Aim of the exercise: Restate each entry below word for word, without skipping any.

Available records:
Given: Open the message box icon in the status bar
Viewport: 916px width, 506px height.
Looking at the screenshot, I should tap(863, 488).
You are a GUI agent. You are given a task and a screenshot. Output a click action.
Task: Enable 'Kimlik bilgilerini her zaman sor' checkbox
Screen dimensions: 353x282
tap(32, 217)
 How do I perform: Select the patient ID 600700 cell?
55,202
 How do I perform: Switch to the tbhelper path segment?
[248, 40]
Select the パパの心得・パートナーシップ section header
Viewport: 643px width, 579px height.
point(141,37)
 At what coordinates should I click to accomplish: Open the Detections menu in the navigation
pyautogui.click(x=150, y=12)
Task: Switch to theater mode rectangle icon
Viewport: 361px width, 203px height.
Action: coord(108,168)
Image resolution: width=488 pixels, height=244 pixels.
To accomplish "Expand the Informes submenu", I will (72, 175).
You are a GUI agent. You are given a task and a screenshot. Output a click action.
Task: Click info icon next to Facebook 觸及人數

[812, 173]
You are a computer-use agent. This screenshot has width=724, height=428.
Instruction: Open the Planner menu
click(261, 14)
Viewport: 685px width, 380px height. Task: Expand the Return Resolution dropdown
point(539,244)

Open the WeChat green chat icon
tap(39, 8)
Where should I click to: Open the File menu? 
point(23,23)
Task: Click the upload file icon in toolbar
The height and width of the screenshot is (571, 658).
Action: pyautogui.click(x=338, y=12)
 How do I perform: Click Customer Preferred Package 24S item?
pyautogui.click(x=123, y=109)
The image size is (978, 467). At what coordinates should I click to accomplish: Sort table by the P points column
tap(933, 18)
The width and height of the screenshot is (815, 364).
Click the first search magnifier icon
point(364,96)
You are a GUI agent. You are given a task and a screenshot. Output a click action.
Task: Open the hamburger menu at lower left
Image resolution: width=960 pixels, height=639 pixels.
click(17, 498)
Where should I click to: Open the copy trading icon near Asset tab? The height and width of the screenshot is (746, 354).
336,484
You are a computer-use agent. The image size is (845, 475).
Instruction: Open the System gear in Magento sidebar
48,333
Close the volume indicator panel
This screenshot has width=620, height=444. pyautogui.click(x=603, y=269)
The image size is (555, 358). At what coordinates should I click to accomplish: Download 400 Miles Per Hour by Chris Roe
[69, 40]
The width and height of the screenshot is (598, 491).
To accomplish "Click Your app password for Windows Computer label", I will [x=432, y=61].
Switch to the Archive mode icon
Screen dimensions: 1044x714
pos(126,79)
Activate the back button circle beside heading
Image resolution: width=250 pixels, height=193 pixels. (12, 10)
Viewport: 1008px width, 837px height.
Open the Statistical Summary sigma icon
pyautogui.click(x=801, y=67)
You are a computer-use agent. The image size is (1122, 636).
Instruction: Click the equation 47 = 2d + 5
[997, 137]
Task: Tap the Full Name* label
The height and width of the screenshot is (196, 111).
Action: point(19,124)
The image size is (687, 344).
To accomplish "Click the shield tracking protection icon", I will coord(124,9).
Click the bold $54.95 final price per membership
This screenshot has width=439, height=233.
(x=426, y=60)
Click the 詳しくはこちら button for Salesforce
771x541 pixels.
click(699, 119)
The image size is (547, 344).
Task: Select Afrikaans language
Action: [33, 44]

Answer for the task:
Given: Open the message box icon in the status bar
Viewport: 916px width, 506px height.
Looking at the screenshot, I should tap(863, 488).
You are a GUI agent. You are given a task and a screenshot. Output a click action.
Task: Enable 'Kimlik bilgilerini her zaman sor' checkbox
Screen dimensions: 353x282
tap(32, 217)
 How do I perform: Select the patient ID 600700 cell?
55,202
 How do I perform: Switch to the tbhelper path segment?
[248, 40]
Select the パパの心得・パートナーシップ section header
Viewport: 643px width, 579px height.
point(141,37)
 At what coordinates should I click to accomplish: Open the Detections menu in the navigation
pyautogui.click(x=150, y=12)
Task: Switch to theater mode rectangle icon
Viewport: 361px width, 203px height.
Action: coord(108,168)
Image resolution: width=488 pixels, height=244 pixels.
To accomplish "Expand the Informes submenu", I will (72, 175).
You are a GUI agent. You are given a task and a screenshot. Output a click action.
Task: Click info icon next to Facebook 觸及人數

[812, 173]
You are a computer-use agent. This screenshot has width=724, height=428.
Instruction: Open the Planner menu
click(261, 14)
Viewport: 685px width, 380px height. Task: Expand the Return Resolution dropdown
point(539,244)

Open the WeChat green chat icon
tap(39, 8)
Where should I click to: Open the File menu? 
point(23,23)
Task: Click the upload file icon in toolbar
The height and width of the screenshot is (571, 658).
Action: pyautogui.click(x=338, y=12)
 How do I perform: Click Customer Preferred Package 24S item?
pyautogui.click(x=123, y=109)
The image size is (978, 467). At what coordinates should I click to accomplish: Sort table by the P points column
tap(933, 18)
The width and height of the screenshot is (815, 364).
Click the first search magnifier icon
point(364,96)
You are a GUI agent. You are given a task and a screenshot. Output a click action.
Task: Open the hamburger menu at lower left
Image resolution: width=960 pixels, height=639 pixels.
click(17, 498)
Where should I click to: Open the copy trading icon near Asset tab? The height and width of the screenshot is (746, 354).
336,484
You are a computer-use agent. The image size is (845, 475).
Instruction: Open the System gear in Magento sidebar
48,333
Close the volume indicator panel
This screenshot has width=620, height=444. pyautogui.click(x=603, y=269)
The image size is (555, 358). At what coordinates should I click to accomplish: Download 400 Miles Per Hour by Chris Roe
[69, 40]
The width and height of the screenshot is (598, 491).
To accomplish "Click Your app password for Windows Computer label", I will [x=432, y=61].
Switch to the Archive mode icon
Screen dimensions: 1044x714
pos(126,79)
Activate the back button circle beside heading
Image resolution: width=250 pixels, height=193 pixels. (12, 10)
Viewport: 1008px width, 837px height.
Open the Statistical Summary sigma icon
pyautogui.click(x=801, y=67)
You are a computer-use agent. The image size is (1122, 636).
Instruction: Click the equation 47 = 2d + 5
[997, 137]
Task: Tap the Full Name* label
The height and width of the screenshot is (196, 111).
Action: point(19,124)
The image size is (687, 344).
To accomplish "Click the shield tracking protection icon", I will coord(124,9).
Click the bold $54.95 final price per membership
This screenshot has width=439, height=233.
(x=426, y=60)
Click the 詳しくはこちら button for Salesforce
771x541 pixels.
click(699, 119)
The image size is (547, 344).
Task: Select Afrikaans language
Action: [33, 44]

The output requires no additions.